Synthetic Data Project
The Synthetic Data Project (SDP) was funded by Institute of Education Sciences through the Maryland State Department of Education as part of the U.S. Department of Education’s ongoing support of state longitudinal data systems. The project was proposed by and is being implemented by the Research Branch of the MLDSC, which is a collaborative effort across the University of Maryland Baltimore and College Park Campuses. The project began in July 2016 and runs through September 2019.
The central purpose of the SDP is to increase the usefulness and accessibility of the Maryland Longitudinal Data System (MLDS) data to researchers, policy analysts, and stakeholders at the local, state, and national levels. The MLDSC has an obligation to make data accessible, however a constellation of confidentiality laws and policies included in the statute that created the MLDSC limits the ability of the Center to provide even de-identified data to individuals outside of the Center. The development of synthetic data setsfrom the data available in the MLDS would provide researchers and policy makers with the ability to directly analyze synthetic MLDS data. Synthetic data are data that statistically act like the actual individual-level data, however, do not include any real individuals or their variable values; therefore, can be shared with researchers and policy makers outside the MLDS Center staff. This technology has grown out of recent developments in the imputation of missing values in data sets, in other words, these data are entirely imputed data sets based on the statistical nature of the actual data they mimic. The use of such synthetic data to expand access to government data sets is a cutting edge, but growing strategy.
Three synthetic datasets are planned: 1) high school to postsecondary education institutions, 2) high school to work force, and 3) postsecondary to the work force. Given the current data available in the MLDS these data sets will include six years of data and one or more cohort of students across each of those three transitions. Once created, we will evaluate the utility of synthetic datasets by conducting analyses on both the raw and synthetic datasets, and comparing results. Data disclosure risk will also be tested at an individual level. Finally, a secondary goal of the project is to determine whether it is feasible to synthesize data to retain the hierarchical or clustered nature of education data: students clustered in classroom, school, and school districts. In this case, disclosure of possible cluster-specific characteristics will also be evaluated to determine whether possible confidentiality concerns would present themselves. Once we have established the research utility and disclosure safety of these synthetic data sets, we will seek permission from the MLDSC Governing Board to release the data sets for use by interested policy makers, administrators, and researchers.
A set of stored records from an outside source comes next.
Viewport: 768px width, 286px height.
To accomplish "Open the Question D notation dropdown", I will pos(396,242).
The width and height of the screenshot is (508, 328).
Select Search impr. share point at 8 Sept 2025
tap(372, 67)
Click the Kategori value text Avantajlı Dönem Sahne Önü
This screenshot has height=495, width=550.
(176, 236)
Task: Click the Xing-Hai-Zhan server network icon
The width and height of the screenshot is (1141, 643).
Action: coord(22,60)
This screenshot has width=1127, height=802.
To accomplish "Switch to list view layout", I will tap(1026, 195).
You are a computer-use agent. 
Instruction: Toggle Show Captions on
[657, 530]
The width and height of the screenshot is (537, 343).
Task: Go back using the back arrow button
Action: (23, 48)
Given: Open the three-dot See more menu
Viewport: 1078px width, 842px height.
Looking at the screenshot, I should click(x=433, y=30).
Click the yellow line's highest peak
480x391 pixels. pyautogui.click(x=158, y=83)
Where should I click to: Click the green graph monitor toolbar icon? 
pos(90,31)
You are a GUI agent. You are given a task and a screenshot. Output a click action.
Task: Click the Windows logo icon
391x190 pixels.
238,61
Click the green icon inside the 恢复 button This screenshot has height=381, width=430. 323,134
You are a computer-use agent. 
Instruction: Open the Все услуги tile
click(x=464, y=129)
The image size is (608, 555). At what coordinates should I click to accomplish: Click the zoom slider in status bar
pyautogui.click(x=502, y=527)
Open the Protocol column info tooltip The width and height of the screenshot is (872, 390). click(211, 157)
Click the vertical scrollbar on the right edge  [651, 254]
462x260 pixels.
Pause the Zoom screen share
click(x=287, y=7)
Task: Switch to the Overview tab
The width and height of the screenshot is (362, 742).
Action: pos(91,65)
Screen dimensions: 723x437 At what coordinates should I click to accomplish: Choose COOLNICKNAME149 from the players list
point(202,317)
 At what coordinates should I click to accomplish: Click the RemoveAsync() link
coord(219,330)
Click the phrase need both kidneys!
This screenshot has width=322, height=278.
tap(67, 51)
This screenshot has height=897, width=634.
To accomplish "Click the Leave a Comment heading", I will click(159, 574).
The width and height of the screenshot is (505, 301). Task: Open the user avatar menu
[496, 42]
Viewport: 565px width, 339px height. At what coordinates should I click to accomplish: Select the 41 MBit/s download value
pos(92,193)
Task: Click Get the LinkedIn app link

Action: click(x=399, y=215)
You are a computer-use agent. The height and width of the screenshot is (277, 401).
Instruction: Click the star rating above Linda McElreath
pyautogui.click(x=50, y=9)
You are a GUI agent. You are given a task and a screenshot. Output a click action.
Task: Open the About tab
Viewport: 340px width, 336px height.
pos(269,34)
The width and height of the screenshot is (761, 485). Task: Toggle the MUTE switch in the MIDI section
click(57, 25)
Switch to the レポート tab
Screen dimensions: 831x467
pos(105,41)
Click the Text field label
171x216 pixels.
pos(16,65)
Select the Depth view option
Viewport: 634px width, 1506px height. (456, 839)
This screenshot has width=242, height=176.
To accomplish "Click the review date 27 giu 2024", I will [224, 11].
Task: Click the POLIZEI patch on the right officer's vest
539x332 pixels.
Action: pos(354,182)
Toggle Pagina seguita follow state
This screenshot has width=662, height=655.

The Institute of Education Sciences (IES) Statewide Longitudinal Data Systems Grant Program produces a monthly publication - SLDS Issue Brief. The August edition is devoted to Maryland’s Synthetic Data Project. The Issue Brief provides an overview of what synthetic data are, the goals of the Center’s Synthetic Data project, and a discussion of the benefits of the project for Maryland and states seeking to protect confidential data while encouraging statewide longitudinal data system use for research, training, and evaluation.